It wouldn’t surprise anyone to say the Boston Marathon bombings and all the events subsequent have overwhelmed the entire metropolitan Boston area. We were engulfed in the events, glued to the radio or TV or web.
Not only was the event a distraction, but I can make a smooth transition between Communities of Practice in the healthcare world – specifically emergency preparedness because that happened to be my topic of the “intervention paper.”
Emergency Preparedness culls together the planning, identification of disaster (natural or man-made), severity (catastrophic or routine), risk assessment (low to high risk) and command center responsiveness. The impact on the hospital, staff – and community in general – looms large. Being prepared in the event of a disaster forces the hospital to be prepared and respond to disasters and to help existing and potential patients should a disaster occur.
“To differentiate between traditional adult learning which bases itself on the assumption that learning is something adult individuals do, Lave and Wenger’s theory heralds learning which takes place in a social group setting.

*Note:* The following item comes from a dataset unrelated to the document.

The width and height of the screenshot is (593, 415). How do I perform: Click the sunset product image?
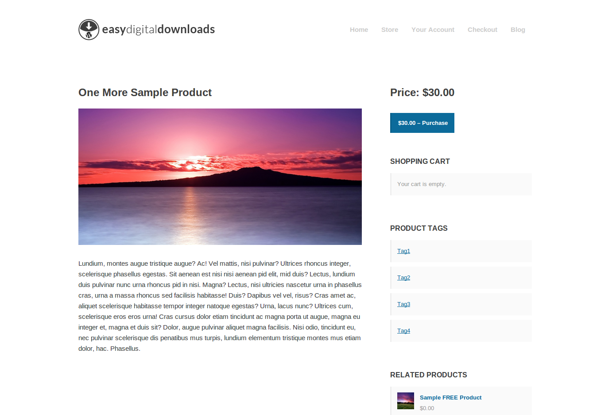[220, 177]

As well, learning, in the traditional sense, has a finite duration. Classes or courses start at the beginning, include activities and assessments, and in the end, the learner will be taught the new skill. However, both Jean Lave and Etienne Wenger overturned the focus to learning as a social experience which germinates from daily living. (Wengner, E. (1998). Communities of Practice. Retrieved from Communities of Practice: http://www.ewenger.com/theory/
Even with the utmost careful planning, integration among various government agencies and hospital staff, no one can predict the devastation a bomb hurled during the Boston Marathon.